PROBLEM TO WORK ON:
Return only the lines running from the one that contains "This screenshot has" through the end of the entries, exactly, both ends included. Omit pictures.

=== DATA FOR PROCESSING ===

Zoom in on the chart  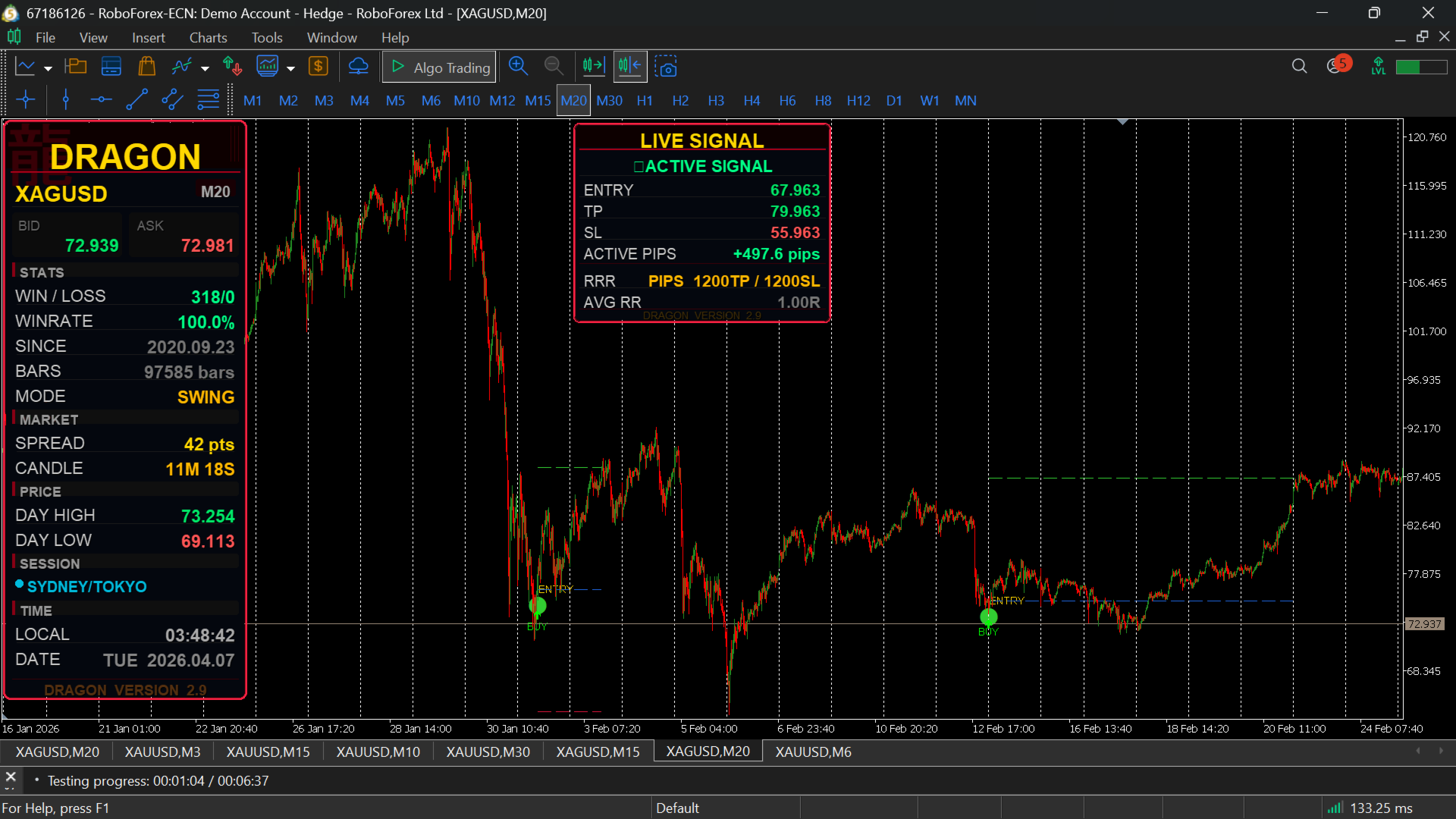pos(518,67)
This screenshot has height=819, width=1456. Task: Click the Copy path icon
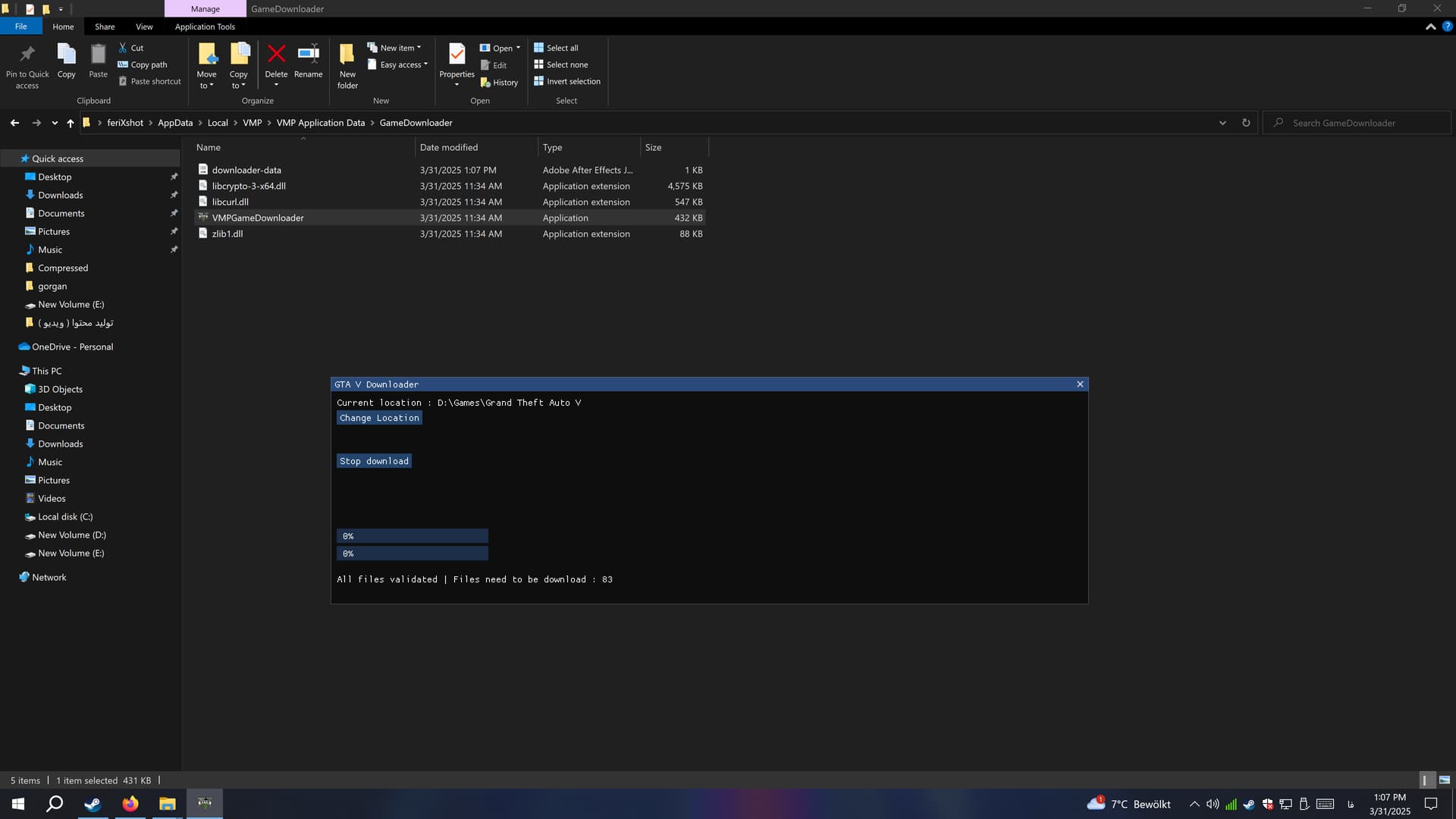click(x=123, y=64)
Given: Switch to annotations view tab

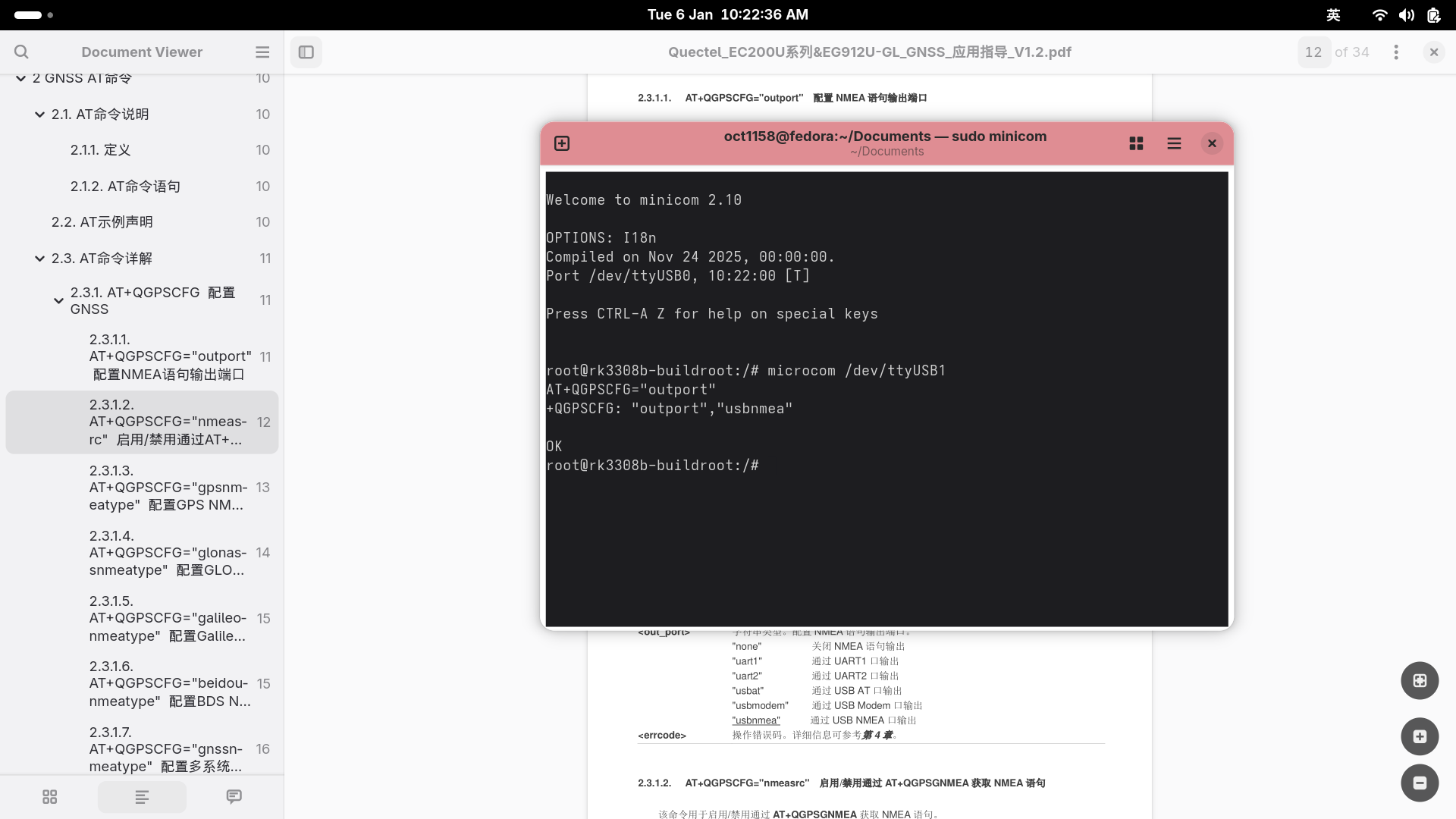Looking at the screenshot, I should point(234,797).
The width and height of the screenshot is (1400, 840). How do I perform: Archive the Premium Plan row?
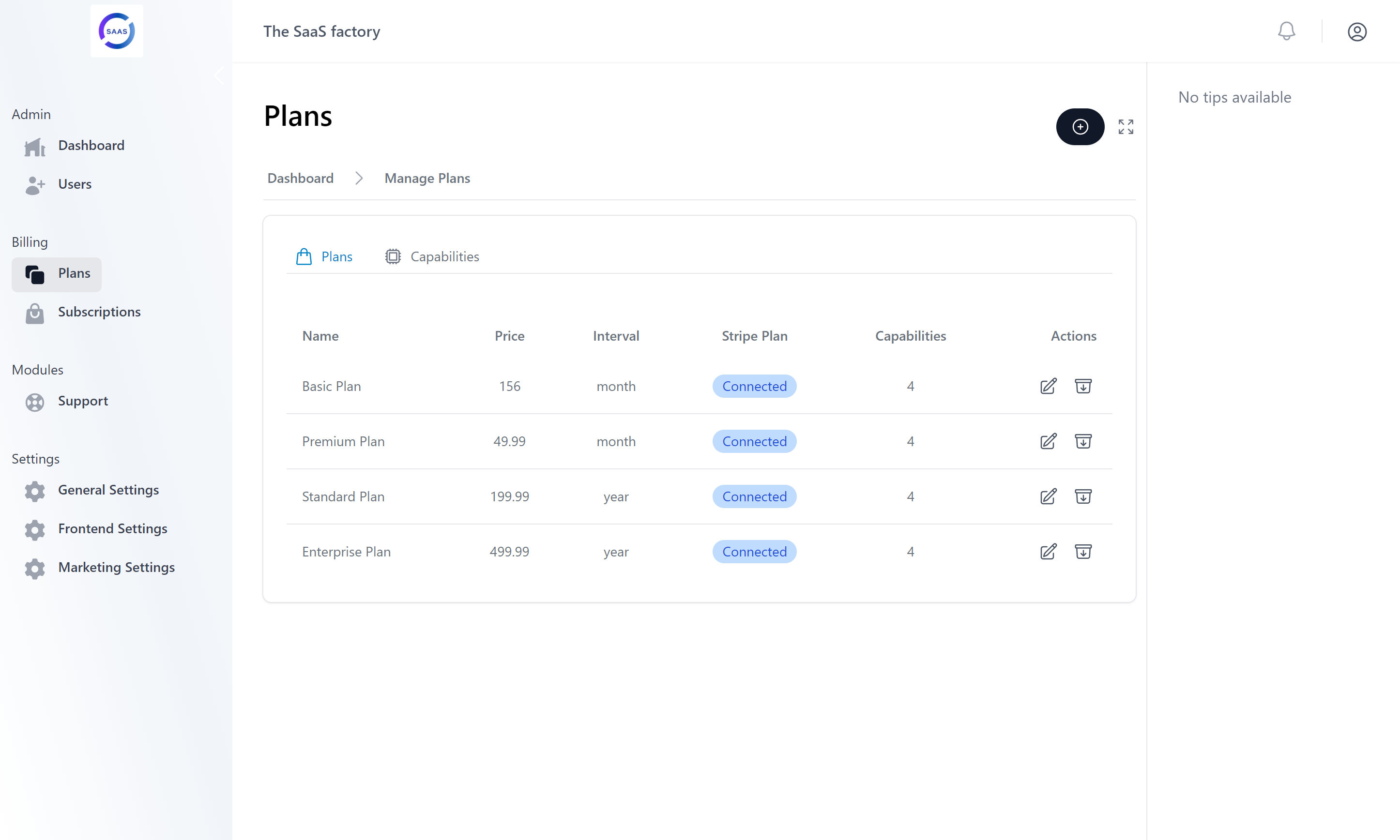click(1082, 441)
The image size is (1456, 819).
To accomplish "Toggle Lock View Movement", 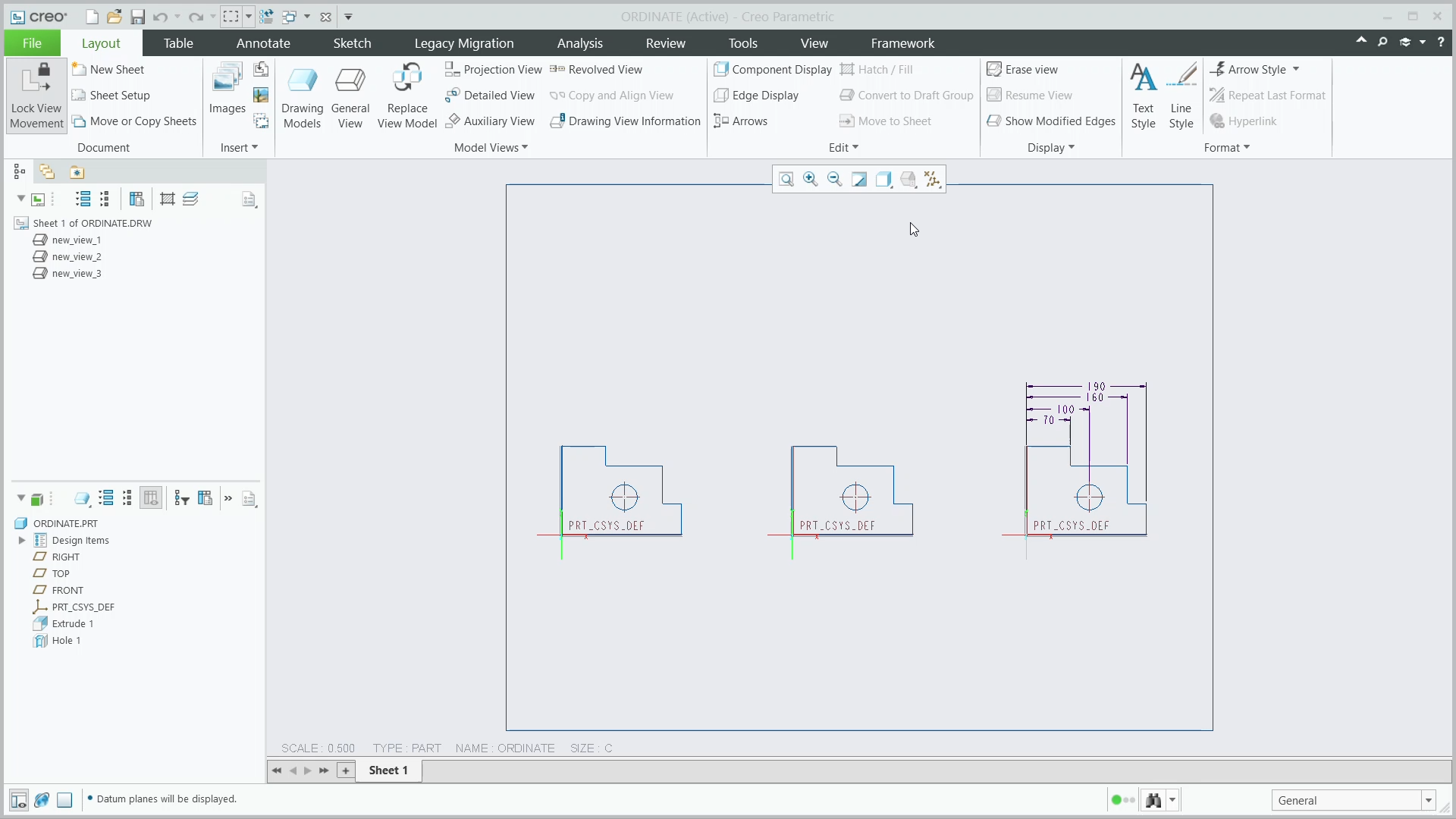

===

ANSWER TO THE EXERCISE:
This screenshot has height=819, width=1456. Task: Click the Copy path icon
click(x=123, y=64)
Given: Switch to annotations view tab

Looking at the screenshot, I should point(234,797).
The width and height of the screenshot is (1400, 840). How do I perform: Archive the Premium Plan row?
click(1082, 441)
The image size is (1456, 819).
To accomplish "Toggle Lock View Movement", 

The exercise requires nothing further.